Repeat, character for character, the lines that run from the one containing "The image size is (1456, 817)." through the one containing "Action: coord(150,378)", both included.

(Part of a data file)
+-------+

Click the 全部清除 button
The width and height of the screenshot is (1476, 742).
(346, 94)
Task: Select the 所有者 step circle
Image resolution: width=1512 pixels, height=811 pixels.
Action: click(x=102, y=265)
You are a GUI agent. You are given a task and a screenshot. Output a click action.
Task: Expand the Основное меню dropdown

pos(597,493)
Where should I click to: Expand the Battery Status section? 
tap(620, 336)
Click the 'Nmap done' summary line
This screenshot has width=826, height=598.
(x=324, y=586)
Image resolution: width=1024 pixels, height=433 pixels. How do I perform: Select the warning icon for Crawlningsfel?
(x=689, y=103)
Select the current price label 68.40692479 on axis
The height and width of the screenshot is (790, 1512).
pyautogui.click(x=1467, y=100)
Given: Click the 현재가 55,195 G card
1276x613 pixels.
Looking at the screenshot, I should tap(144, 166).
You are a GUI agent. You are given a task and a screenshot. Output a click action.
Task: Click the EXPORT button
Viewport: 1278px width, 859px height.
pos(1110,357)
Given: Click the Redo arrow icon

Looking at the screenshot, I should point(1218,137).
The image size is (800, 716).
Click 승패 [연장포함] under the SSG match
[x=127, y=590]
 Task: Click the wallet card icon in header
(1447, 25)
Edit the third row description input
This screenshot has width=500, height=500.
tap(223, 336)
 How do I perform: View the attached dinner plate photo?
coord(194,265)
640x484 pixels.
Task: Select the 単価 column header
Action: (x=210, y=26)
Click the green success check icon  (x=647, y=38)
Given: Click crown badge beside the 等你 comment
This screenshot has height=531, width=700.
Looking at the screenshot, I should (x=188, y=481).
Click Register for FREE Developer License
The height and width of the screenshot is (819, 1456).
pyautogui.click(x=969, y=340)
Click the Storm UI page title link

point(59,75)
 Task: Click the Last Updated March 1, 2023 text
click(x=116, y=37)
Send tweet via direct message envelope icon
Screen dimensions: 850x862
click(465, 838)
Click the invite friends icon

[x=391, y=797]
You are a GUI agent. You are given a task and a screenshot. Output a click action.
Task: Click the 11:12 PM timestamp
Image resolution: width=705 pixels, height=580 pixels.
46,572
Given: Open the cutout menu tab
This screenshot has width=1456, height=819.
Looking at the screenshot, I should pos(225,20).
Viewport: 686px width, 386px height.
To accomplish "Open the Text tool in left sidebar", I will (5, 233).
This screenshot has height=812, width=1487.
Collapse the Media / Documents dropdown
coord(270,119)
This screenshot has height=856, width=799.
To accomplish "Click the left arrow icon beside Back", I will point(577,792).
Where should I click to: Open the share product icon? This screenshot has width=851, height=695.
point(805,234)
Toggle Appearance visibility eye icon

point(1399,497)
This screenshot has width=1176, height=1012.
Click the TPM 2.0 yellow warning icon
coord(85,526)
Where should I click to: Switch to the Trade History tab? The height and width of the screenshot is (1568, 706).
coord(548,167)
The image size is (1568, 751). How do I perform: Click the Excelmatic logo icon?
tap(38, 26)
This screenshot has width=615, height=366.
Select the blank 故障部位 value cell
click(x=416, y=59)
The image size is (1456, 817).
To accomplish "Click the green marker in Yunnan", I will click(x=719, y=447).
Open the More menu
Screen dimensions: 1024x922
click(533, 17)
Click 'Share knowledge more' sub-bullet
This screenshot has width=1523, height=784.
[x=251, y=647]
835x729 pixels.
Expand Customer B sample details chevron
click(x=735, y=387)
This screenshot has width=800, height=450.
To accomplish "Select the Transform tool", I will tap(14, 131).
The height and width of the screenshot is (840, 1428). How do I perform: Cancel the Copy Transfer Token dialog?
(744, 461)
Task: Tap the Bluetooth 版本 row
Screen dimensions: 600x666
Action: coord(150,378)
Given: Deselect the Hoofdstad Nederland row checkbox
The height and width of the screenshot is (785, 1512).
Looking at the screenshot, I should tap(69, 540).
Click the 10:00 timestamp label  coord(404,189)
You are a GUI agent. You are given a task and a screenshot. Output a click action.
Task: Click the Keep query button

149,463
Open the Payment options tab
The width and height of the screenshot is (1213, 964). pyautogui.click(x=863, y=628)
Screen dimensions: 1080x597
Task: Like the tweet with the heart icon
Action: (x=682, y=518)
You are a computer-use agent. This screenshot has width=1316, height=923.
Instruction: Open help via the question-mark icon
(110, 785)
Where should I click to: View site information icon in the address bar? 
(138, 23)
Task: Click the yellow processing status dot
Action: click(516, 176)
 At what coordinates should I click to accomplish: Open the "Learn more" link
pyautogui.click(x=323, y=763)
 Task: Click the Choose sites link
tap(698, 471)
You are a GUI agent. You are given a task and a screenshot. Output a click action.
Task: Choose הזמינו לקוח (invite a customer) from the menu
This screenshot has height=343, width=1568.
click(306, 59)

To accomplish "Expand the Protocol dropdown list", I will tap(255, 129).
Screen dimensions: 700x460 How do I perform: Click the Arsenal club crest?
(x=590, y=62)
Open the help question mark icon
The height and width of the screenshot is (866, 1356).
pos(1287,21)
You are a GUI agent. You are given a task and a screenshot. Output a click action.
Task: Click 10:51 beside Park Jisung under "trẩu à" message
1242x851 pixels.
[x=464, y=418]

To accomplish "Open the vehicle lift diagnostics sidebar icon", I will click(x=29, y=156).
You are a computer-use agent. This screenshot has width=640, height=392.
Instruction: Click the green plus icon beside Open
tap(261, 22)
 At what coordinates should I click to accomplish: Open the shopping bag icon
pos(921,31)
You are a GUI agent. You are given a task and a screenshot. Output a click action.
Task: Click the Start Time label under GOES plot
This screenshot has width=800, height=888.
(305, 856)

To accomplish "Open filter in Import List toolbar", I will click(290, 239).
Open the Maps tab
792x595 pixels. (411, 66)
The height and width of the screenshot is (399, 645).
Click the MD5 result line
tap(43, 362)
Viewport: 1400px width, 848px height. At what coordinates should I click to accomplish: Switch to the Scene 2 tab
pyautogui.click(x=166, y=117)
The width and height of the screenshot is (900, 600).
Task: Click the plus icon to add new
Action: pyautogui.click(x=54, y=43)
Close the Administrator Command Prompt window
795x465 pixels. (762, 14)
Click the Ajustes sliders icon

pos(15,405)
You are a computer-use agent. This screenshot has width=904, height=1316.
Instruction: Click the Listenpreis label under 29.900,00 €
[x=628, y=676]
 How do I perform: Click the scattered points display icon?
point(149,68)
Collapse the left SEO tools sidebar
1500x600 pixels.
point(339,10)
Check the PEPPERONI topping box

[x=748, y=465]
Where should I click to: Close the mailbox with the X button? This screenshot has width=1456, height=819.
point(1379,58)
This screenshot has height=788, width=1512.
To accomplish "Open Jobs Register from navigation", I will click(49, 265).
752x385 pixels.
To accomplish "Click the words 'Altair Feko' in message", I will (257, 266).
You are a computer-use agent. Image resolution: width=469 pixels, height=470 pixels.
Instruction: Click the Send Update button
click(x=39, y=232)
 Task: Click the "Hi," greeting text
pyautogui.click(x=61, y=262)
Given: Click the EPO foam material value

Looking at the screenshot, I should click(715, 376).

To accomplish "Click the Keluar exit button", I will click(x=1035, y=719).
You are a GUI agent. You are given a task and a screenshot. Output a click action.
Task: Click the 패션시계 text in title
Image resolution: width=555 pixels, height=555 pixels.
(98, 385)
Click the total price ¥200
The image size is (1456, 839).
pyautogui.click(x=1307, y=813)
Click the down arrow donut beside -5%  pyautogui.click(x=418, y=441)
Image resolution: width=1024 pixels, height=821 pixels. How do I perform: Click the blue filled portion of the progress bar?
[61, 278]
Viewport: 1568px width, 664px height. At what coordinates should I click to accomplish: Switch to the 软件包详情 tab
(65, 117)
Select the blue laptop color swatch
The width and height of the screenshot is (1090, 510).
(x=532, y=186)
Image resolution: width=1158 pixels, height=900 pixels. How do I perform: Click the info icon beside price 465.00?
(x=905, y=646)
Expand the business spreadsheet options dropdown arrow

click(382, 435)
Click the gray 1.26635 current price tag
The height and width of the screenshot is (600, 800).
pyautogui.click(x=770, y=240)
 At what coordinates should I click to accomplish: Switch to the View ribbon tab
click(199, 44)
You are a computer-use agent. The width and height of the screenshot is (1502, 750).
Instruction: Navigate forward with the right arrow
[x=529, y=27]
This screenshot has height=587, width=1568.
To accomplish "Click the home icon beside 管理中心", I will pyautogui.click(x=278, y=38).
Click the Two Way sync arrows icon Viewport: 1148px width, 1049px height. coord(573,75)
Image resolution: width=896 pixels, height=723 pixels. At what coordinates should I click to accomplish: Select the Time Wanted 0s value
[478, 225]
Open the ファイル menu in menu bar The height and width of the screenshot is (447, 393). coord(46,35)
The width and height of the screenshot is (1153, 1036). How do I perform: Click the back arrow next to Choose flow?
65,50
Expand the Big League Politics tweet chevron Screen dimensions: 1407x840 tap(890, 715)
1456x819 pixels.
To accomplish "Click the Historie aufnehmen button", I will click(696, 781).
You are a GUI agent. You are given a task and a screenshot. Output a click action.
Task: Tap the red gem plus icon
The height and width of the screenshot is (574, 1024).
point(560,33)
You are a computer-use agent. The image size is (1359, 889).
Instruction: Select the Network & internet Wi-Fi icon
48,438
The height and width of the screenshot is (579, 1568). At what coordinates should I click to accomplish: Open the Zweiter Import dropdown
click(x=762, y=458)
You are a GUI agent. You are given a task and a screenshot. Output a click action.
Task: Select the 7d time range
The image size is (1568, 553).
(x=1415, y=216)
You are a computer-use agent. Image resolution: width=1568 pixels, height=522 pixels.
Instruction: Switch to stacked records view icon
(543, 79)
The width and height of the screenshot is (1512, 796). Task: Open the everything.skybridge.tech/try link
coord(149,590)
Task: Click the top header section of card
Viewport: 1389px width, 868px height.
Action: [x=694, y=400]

+-------+

> _Solved exercise_:
The image size is (1456, 817).
To accomplish "Click the green marker in Yunnan", I will click(x=719, y=447).
Open the More menu
Screen dimensions: 1024x922
click(533, 17)
Click 'Share knowledge more' sub-bullet
This screenshot has width=1523, height=784.
[x=251, y=647]
835x729 pixels.
Expand Customer B sample details chevron
click(x=735, y=387)
This screenshot has width=800, height=450.
To accomplish "Select the Transform tool", I will tap(14, 131).
The height and width of the screenshot is (840, 1428). How do I perform: Cancel the Copy Transfer Token dialog?
(744, 461)
Task: Tap the Bluetooth 版本 row
Screen dimensions: 600x666
Action: coord(150,378)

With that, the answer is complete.